Supplied passage:

•••

When you speak of 'classic apocalyptic behavior', I'm with you all the way.

Cohn, I believe, had a conservative social-historical thesis: Millenarian 
movements were radical in the sense that they prefigured or actually 
initiated peasant revolts; apocalyptical enthusiasts saw the world upside 
down, and tried to make it so. This is what he superimposed on the material 
he got via Alphandery, although he read the sources, too! For Cohn's 
vulgarizers (I include some, but not all, Marxist historians) the medieval 
'popular crusades' constitute nothing more nor less than the pre-history of 
European social revolt. 

Now who is being unfair? Just because 'essentially' to me means an 
invitation to cut everything else out of historical reckoning--a lawyer's 
kind offer to clear things up for a bewildered jury--and so is my 
second-most-hated word in the historian's lexicon ('inevitably' the clear 
winner), it doesn't follow that I go in for 'factors', tossed salads, tutti 
frutti, or a little of this, a little of that. I much prefer cinemascope 
historiography, the big picture, the wide screen (call it what you will: 
'histoire totale', etc.). Spare me 'context'; the old-fashioned 
configurative approach of gestalt psychology suits me fine.

More of this at the Utrecht conference, coming up.

•••

Raw records:
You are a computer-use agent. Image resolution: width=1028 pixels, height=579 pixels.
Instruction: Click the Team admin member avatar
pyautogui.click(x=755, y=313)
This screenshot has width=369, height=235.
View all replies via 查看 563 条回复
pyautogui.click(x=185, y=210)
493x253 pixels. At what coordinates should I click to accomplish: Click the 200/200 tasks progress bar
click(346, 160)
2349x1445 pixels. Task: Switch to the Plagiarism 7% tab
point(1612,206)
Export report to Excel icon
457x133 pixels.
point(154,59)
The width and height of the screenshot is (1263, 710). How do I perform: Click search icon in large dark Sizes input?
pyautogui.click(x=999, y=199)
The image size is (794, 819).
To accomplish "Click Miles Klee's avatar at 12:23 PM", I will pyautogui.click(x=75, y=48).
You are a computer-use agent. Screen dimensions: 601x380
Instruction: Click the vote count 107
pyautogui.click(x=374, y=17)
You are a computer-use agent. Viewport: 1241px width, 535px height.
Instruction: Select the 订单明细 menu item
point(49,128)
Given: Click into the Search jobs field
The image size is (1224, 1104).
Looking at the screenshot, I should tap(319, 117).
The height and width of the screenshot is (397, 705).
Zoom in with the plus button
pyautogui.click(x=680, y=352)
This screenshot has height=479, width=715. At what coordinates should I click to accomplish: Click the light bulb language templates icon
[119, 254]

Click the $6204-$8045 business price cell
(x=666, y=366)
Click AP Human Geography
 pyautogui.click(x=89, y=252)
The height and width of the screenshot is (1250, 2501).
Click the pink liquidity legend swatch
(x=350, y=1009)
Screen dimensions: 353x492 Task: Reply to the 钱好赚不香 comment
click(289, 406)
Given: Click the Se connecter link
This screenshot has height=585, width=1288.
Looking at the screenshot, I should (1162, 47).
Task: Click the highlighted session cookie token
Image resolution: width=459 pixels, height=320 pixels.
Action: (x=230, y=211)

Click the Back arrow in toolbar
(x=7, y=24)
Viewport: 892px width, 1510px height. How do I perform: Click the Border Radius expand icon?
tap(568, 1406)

•••

Required work:
1. In the passage on Cohn's thesis, which word does the writer call the clear winner as most hated in the historian's lexicon?
2. Repeat word for word the stretch from "Now who is being" through "suits me fine." in the passage on Cohn's thesis.

Answers for the tasks:
1. 'Inevitably'

2.
Now who is being unfair? Just because 'essentially' to me means an 
invitation to cut everything else out of historical reckoning--a lawyer's 
kind offer to clear things up for a bewildered jury--and so is my 
second-most-hated word in the historian's lexicon ('inevitably' the clear 
winner), it doesn't follow that I go in for 'factors', tossed salads, tutti 
frutti, or a little of this, a little of that. I much prefer cinemascope 
historiography, the big picture, the wide screen (call it what you will: 
'histoire totale', etc.). Spare me 'context'; the old-fashioned 
configurative approach of gestalt psychology suits me fine.